2. Weakened interannual variation of the ~5.4 ka coral d13C might be related to weakened interannual changes of atmosphere and seawater CO2 concentration, SSS, and nutrient level. By contrast, intensified interannual variation of the ~4.4 ka coral d13C might be induced by intensified interannual changes of atmosphere and seawater CO2 concentration, SSS indicating seawater components related to terrestrial runoff and rainfall, and nutrient level at ~4.4 ka BP. 3. A long-term increasing trend in the ~5.4 ka coral d13C was attributed to increasing atmospheric and seawater d13C due to a long-term natural decrease in atmospheric CO2 concentration driven by orbitally forced summer insolation inducing ice volume increase, and increasing SSS and nutrient level. However, a long-term decreasing trend in the ~4.4 ka coral d13C might be caused by decreasing atmospheric and seawater d13C due to unusual increasing atmospheric CO2 concentration, and decreasing SSS and nutrient level.

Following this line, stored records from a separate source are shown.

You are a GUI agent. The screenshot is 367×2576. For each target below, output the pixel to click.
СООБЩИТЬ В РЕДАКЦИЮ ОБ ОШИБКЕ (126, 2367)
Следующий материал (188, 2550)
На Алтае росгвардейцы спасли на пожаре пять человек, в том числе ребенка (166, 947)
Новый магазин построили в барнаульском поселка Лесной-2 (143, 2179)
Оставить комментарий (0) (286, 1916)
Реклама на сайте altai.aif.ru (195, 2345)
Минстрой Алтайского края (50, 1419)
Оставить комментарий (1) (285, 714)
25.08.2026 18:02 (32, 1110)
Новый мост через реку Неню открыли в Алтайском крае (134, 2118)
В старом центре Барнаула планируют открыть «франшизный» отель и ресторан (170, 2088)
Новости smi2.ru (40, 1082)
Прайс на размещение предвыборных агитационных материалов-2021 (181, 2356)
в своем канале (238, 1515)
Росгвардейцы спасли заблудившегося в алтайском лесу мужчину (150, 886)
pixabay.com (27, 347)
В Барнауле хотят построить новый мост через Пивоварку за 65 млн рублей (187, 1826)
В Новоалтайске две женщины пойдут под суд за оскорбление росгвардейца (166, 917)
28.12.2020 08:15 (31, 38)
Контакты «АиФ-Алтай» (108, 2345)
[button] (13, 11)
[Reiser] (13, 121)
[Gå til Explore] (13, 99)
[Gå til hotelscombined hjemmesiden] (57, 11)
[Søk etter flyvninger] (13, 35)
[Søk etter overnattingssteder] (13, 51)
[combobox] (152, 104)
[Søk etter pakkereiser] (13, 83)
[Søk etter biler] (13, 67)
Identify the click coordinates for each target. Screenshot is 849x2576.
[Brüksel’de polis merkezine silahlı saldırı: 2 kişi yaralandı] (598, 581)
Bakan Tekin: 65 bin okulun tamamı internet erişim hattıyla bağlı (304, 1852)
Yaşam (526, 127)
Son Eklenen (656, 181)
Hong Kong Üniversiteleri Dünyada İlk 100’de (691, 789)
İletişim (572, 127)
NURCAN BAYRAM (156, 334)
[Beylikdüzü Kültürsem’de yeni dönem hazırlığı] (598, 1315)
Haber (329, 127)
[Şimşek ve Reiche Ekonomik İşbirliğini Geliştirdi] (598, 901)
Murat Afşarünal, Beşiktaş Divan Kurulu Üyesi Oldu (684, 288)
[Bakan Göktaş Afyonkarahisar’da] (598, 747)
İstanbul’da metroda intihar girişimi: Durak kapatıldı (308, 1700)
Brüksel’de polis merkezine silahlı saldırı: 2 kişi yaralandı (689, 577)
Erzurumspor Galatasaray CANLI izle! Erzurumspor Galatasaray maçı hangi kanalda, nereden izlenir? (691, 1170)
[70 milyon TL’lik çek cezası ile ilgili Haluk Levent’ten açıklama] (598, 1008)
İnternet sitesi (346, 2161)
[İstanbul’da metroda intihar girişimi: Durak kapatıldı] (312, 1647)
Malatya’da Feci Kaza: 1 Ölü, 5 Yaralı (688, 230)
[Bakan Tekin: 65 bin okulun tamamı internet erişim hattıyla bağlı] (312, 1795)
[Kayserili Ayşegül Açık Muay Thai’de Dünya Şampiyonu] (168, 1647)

Acknowledgments We cordially thank Norm Catto, Editor-in-Chief of Quaternary International, for earnestly taking charge of the manuscript review process; reviewers, for strictly and fairly commenting on our manuscript and making many useful suggestions. Financial support for this research was provided by the National Science Foundation of China (Grant 41176051, 41272045, 40876025 and 40625009).

Appendix A. Supplementary data Supplementary data related to this article can be found at http:// dx.doi.org/10.1016/j.quaint.2014.08.030.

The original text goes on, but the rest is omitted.